O Poder e O Fato: Aqui, a crônica explora a importância simbólica de atos aparentemente simples, como fazer xixi em um poste. Para os cachorros, esse ato representa poder e identidade. O “fato” de que um poste caia sobre um cachorro em um momento tão crucial serve como catalisador para todo o debate subsequente, enfatizando a ironia da dependência de procedimentos para algo tão natural e instintivo.

O Velório, O Cortejo e A Causa Mortis: Esses trechos ampliam o tom satírico, tratando a morte do cachorro com uma solenidade exagerada, parodiando rituais humanos. A crônica critica a maneira como a sociedade muitas vezes trata questões banais com uma seriedade desproporcional.

A Proposta e O Novo PID: A introdução de um novo procedimento, que envolve a elevação da perna ao urinar para fins de segurança, faz uma analogia direta com as normas ISO 9000, que regulam padrões de qualidade. O autor satiriza a ideia de que um simples ato instintivo precisa ser regulamentado, sugerindo que, muitas vezes, a introdução de novas regras pode ser motivada mais pela burocracia do que pela necessidade prática.

A Reflexão e A Reação: A resistência à mudança, apresentada pela assembleia de cachorros, é uma crítica à forma como as tradições são protegidas, mesmo quando essas tradições se tornam obsoletas ou irrelevantes. A reação dos cachorros mostra como a resistência a mudanças muitas vezes é mais emocional do que racional.

A Votação e O Encerramento: O texto culmina em uma votação caótica, onde as vozes conservadoras prevalecem, mas uma pequena mudança é aceita. Isso simboliza como mudanças pequenas e simbólicas podem ocorrer mesmo em ambientes altamente resistivos, mas também como essas mudanças muitas vezes são insuficientes para causar um impacto real.

Fim do Trabalho: O encerramento do texto sugere que, apesar das discussões e mudanças, a prática real pouco se alterou. Isso reflete o ceticismo do autor em relação ao impacto de mudanças formais dentro de sistemas rígidos.


Temas e Mensagem

Burocracia e Normas: A crônica critica a burocracia excessiva e a normatização de aspectos naturais e instintivos da vida. Ao usar o exemplo dos cachorros e sua forma de urinar, o autor ironiza como a sociedade tende a complicar o simples através de regulamentos.

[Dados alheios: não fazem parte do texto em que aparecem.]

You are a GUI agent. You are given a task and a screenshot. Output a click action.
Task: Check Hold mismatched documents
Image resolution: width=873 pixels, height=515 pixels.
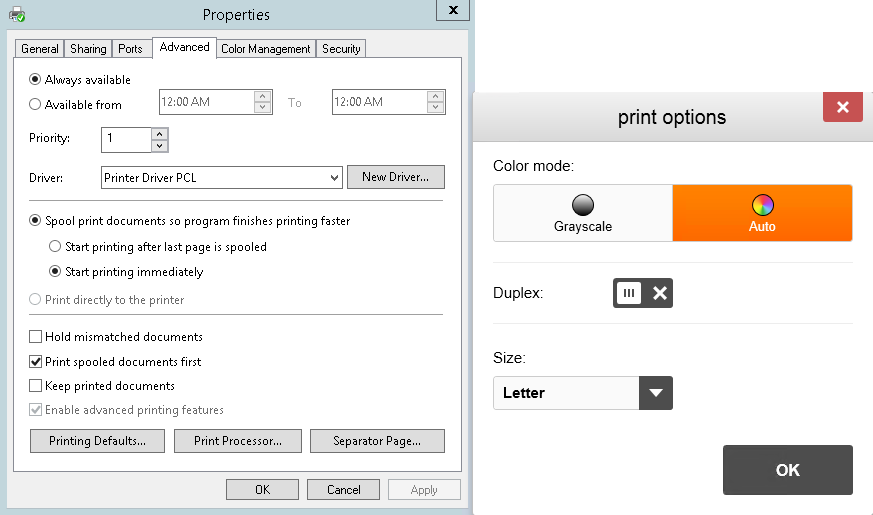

Resistência à Mudança: A forte resistência dos cachorros à mudança é uma analogia à resistência humana a abandonar tradições, mesmo quando elas não são mais funcionais. A crônica sugere que essa resistência muitas vezes é motivada pelo medo do novo e pela inércia cultural.

Humor e Ironia: A crônica utiliza o humor e a ironia como ferramentas para criticar as instituições e as normas sociais. O tom leve e o absurdo das situações ajudam a subverter as expectativas do leitor, tornando a crítica mais palatável e, ao mesmo tempo, incisiva.